He closed his eyes and concentrated on the odors that came floating to him from the building across the way. There were the odors of the kegs, vinegar and wine, then the hundredfold heavy odors of the warehouse, then the odors of wealth that the walls exuded like a fine golden sweat, and finally the odors of a garden that had to lie on the far side of the building. It was not easy to catch the delicate scents of the garden, for they came only in thin ribbons from over the house’s gables and down into the street. Grenouille discerned magnolia, hyacinth, daphne, and rhododendron… but there seemed to be something else besides, something in the garden that gave off a fatally wonderful scent, a scent so exquisite that in all his life his nose had never before encountered one like it-or, indeed, only once before… He had to get closer to that scent.

He considered whether he ought simply to force his way through the gate and onto the premises. But meanwhile so many people had become involved in unloading and inventorying the kegs that he was sure to be noticed. He decided to walk back down the street and find an alley or passageway that would perhaps lead him along the far side of the house. Within a few yards he had reached the town gate at the start of the rue Droite. He walked through it, took a sharp left, and followed the town wall downhill. He had not gone far before he smelled the garden, faintly at first, blended with the air from the fields, but then ever more strongly. Finally he knew that he was very close. The garden bordered on the town wall. It was directly beside him. If he moved back a bit, he could see the top branches of the orange trees just over the wall.

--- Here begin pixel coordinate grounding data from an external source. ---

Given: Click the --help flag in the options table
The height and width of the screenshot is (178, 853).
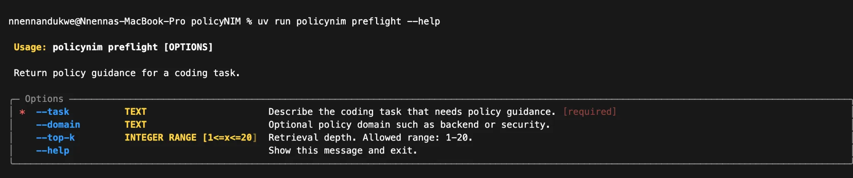Looking at the screenshot, I should tap(52, 150).
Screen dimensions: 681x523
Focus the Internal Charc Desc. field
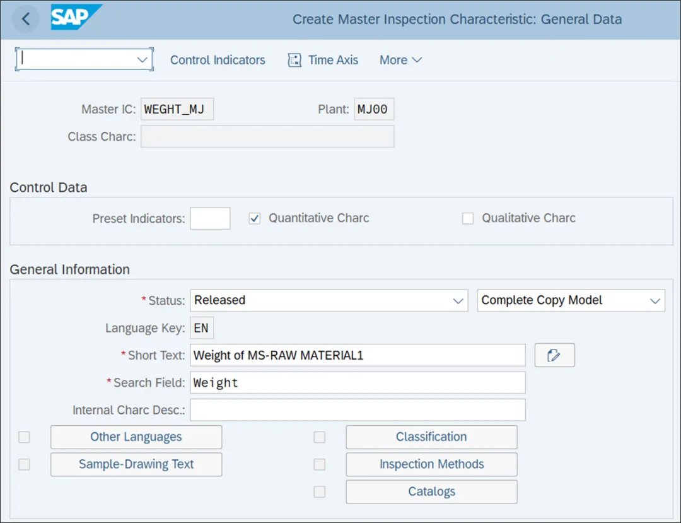click(358, 410)
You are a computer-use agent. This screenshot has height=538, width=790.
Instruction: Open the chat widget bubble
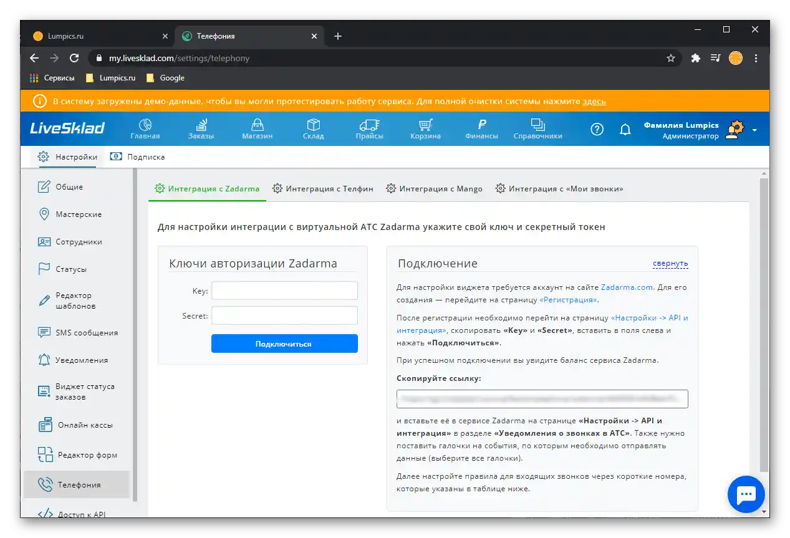[746, 494]
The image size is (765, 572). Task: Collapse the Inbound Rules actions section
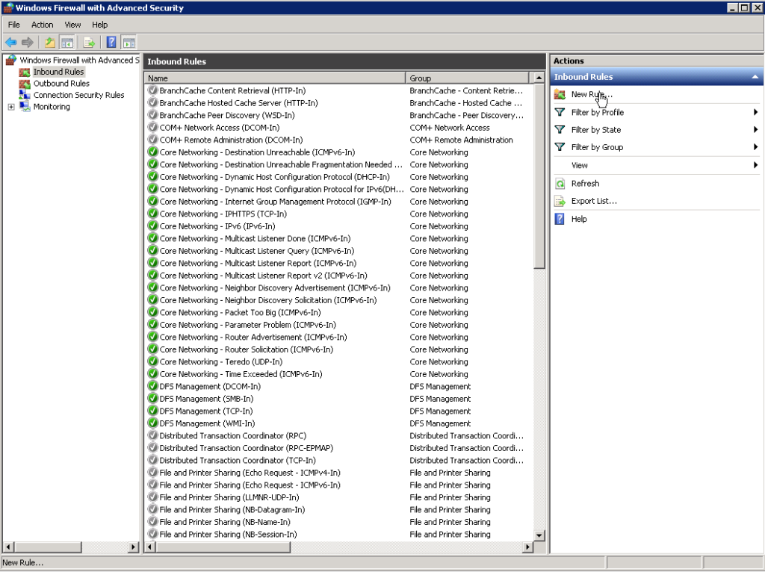pyautogui.click(x=755, y=76)
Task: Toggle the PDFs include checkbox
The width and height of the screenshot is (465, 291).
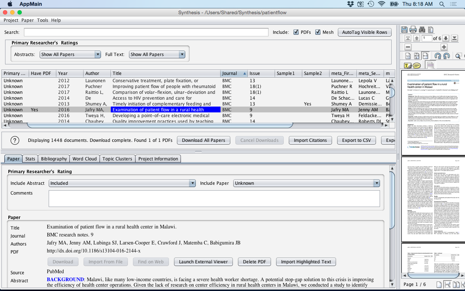Action: point(296,32)
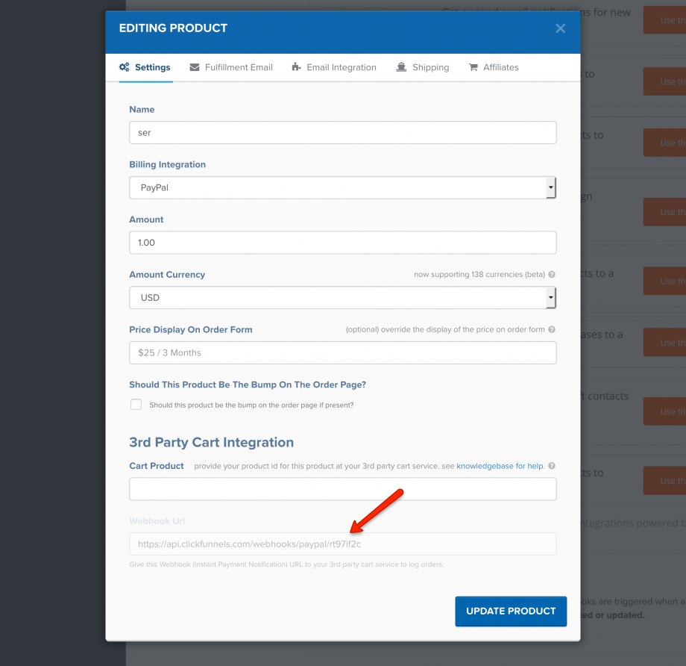
Task: Open the Billing Integration PayPal dropdown
Action: [342, 187]
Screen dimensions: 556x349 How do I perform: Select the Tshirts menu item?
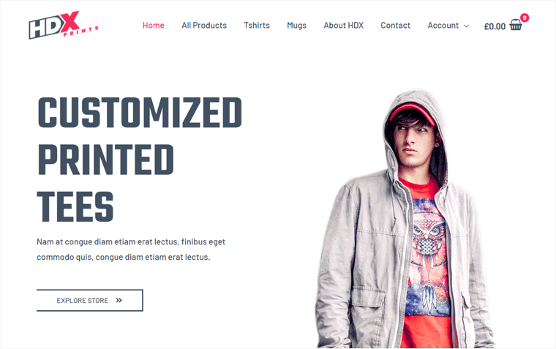click(x=257, y=26)
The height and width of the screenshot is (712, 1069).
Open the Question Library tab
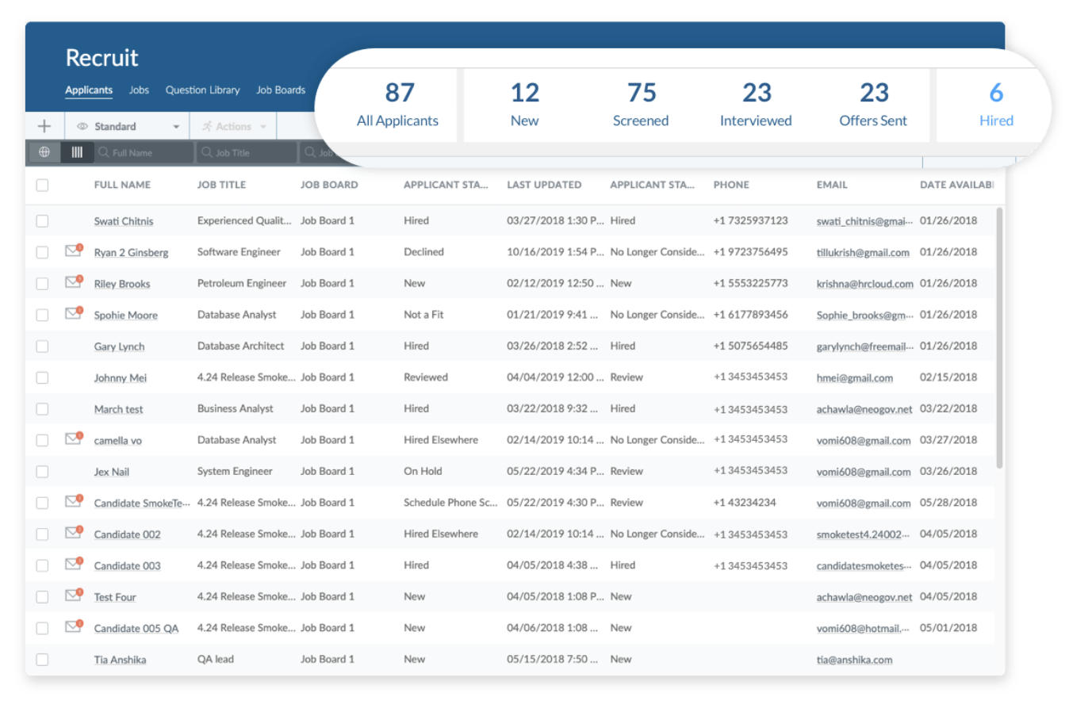click(x=202, y=90)
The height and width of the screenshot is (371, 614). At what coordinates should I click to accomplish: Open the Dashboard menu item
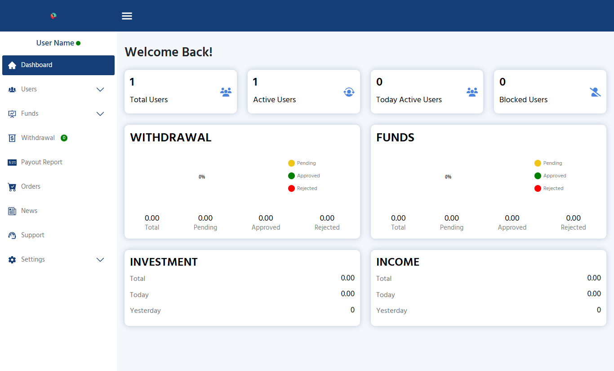pos(58,65)
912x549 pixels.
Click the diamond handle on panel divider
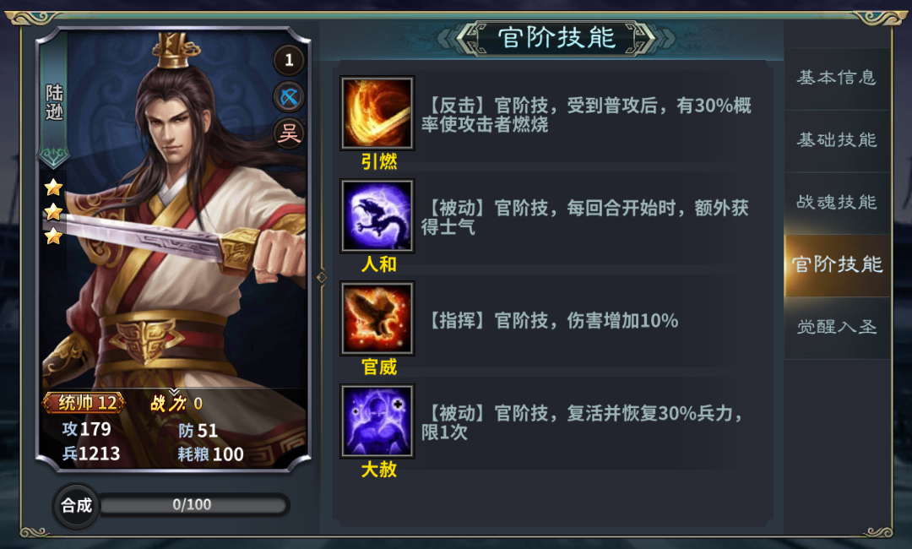pyautogui.click(x=322, y=277)

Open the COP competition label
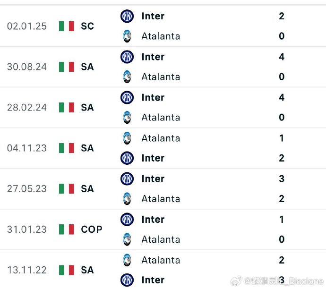point(92,230)
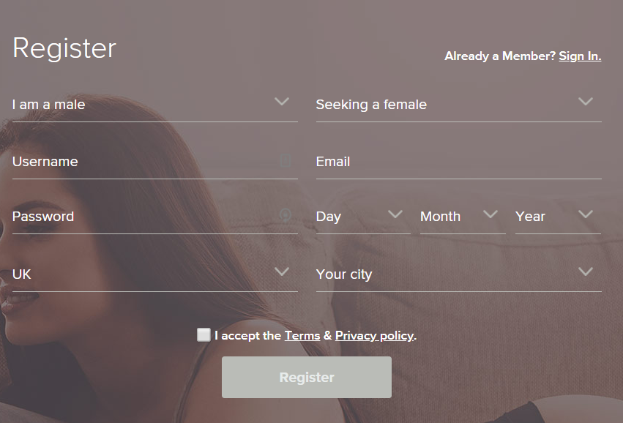The height and width of the screenshot is (423, 623).
Task: Click the 'Already a Member?' text
Action: [x=500, y=56]
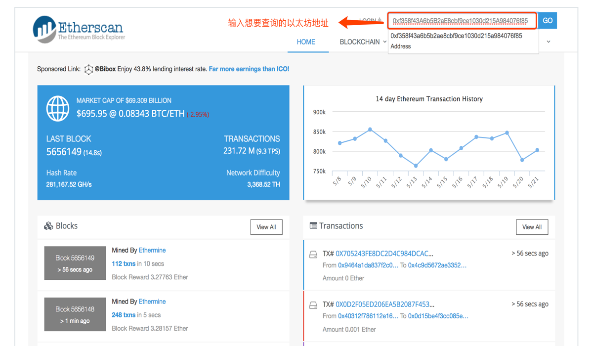Click View All in the Blocks panel

(266, 227)
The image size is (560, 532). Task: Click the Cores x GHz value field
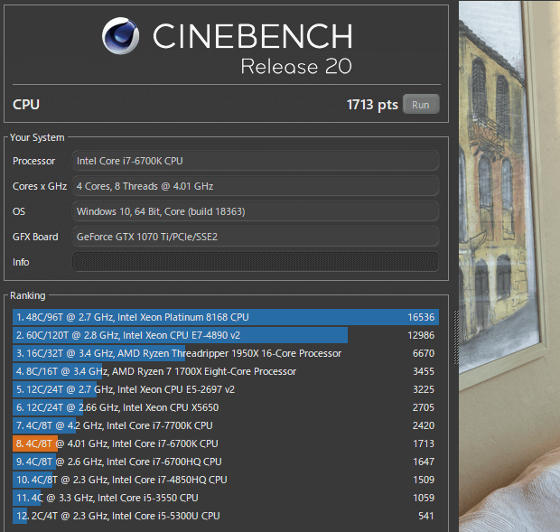[255, 186]

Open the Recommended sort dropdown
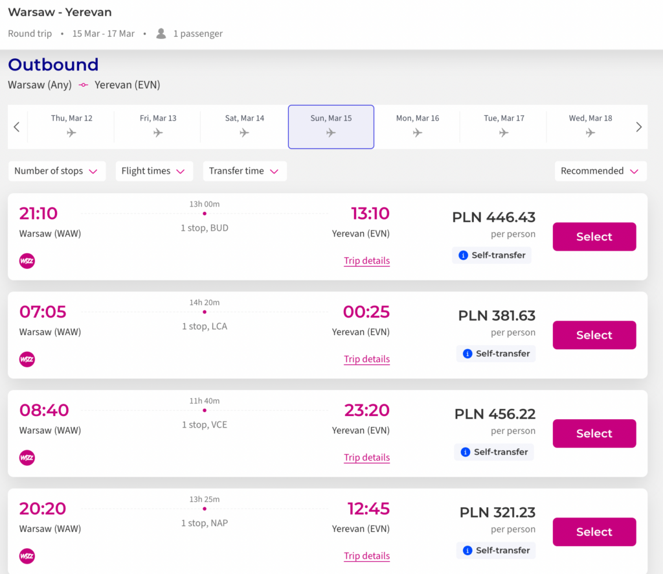coord(600,171)
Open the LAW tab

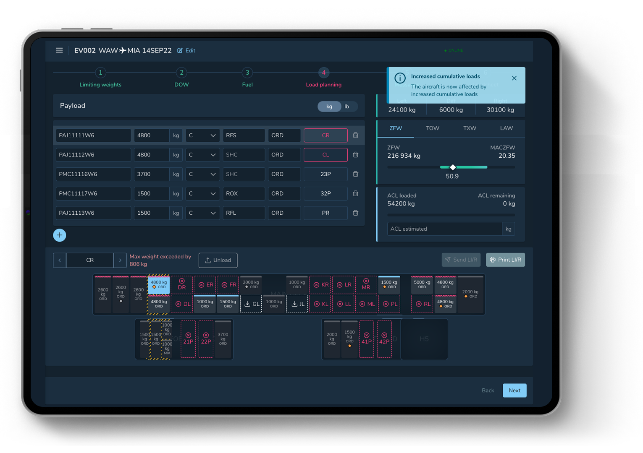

Again he closed his eyes. The scents of the garden descended upon him, their contours as precise and clear as the colored bands of a rainbow. And that one, that precious one, that one that mattered above all else, was among them. Grenouille turned hot with rapture and cold with fear. Blood rushed to his head as if he were a little boy caught red-handed, and then it retreated to his solar plexus, and then rushed up again and retreated again, and he could do nothing to stop it. This attack of scent had come on too suddenly. For a moment, for a breath, for an eternity it seemed to him, time was doubled or had disappeared completely, for he no longer knew whether now was now and here was here, or whether now was not in fact then and here there-that is, the rue des Marais in Paris, September 1753. The scent floating out of the garden was the scent of the redheaded girl he had murdered that night. To have found that scent in this world once again brought tears of bliss to his eyes— and to know that it could not possibly be true frightened him to death.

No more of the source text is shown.